Stored records:
• • •

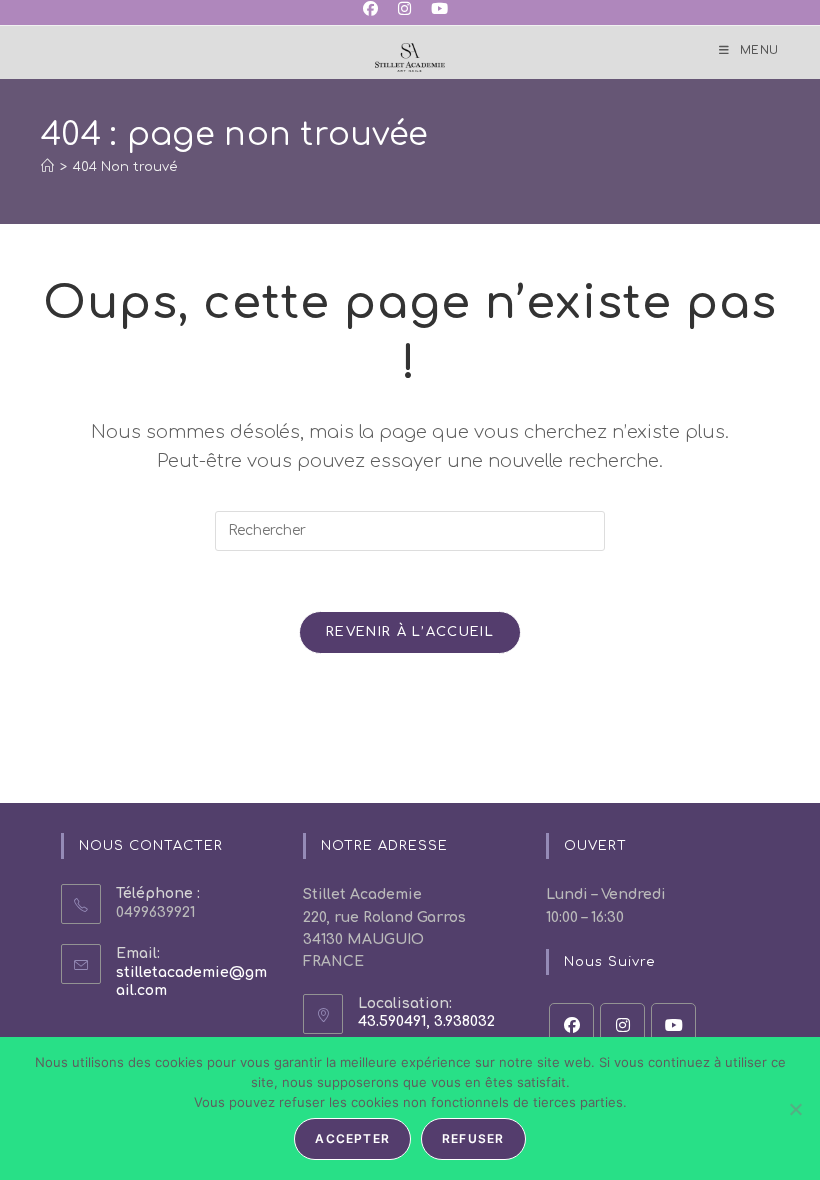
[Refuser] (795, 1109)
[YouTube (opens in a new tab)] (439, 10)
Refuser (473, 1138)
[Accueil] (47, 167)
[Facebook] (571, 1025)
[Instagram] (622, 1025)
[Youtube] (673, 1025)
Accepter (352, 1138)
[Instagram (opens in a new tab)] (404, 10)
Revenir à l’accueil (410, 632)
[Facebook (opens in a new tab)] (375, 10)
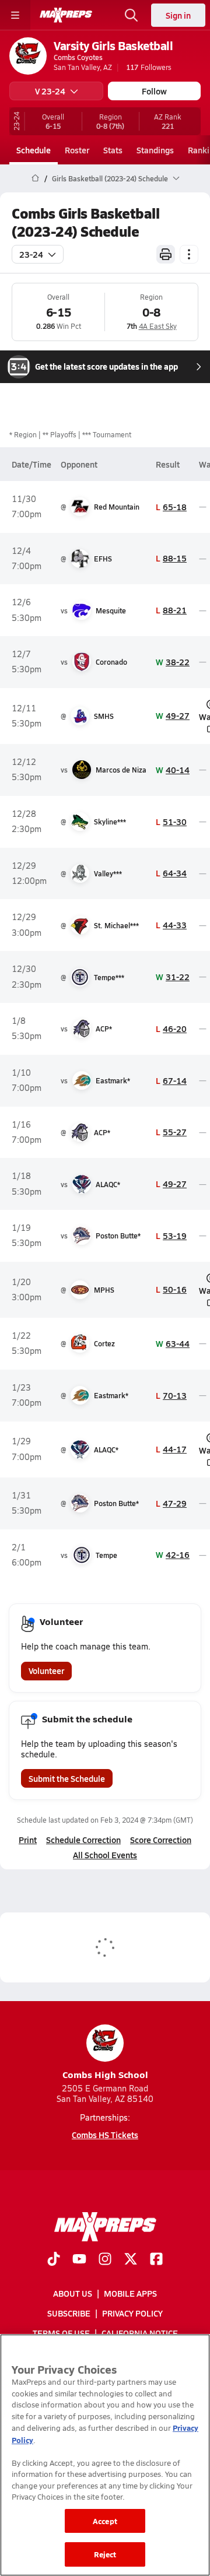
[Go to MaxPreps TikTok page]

• • •

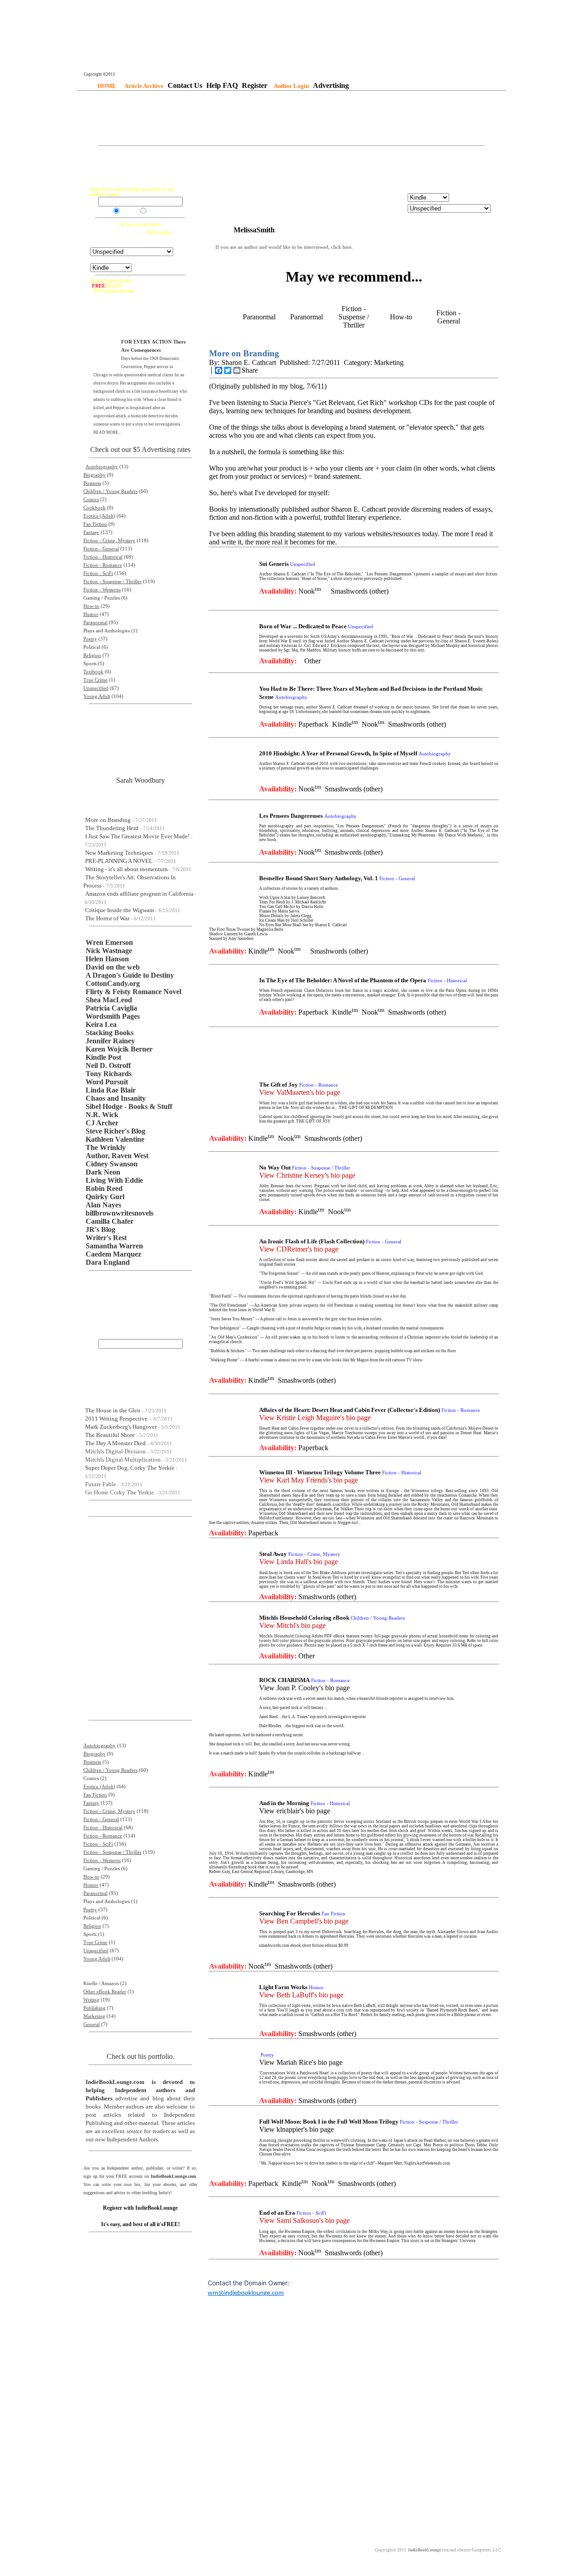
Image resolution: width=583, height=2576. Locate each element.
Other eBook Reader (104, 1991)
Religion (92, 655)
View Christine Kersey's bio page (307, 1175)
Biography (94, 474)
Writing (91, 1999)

• • •

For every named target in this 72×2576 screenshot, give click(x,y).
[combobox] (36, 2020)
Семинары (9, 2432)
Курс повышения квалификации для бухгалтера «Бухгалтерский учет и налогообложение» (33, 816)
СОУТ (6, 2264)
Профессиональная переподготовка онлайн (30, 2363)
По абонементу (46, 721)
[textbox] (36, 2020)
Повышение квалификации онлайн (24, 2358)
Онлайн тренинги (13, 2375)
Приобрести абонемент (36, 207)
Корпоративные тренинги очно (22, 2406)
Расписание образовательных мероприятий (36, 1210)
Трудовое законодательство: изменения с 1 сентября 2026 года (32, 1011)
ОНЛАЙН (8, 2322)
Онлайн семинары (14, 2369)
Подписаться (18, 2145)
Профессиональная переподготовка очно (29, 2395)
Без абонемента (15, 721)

• • •

> **ACTIVITY**:
Your answer should consist only of the lines above between the line holding "View Christine Kersey's bio page (307, 1175)" and the line holding "Writing (91, 1999)", inclusive, each transcribed exactly.

> **RESPONSE AREA**:
View Christine Kersey's bio page (307, 1175)
Biography (94, 474)
Writing (91, 1999)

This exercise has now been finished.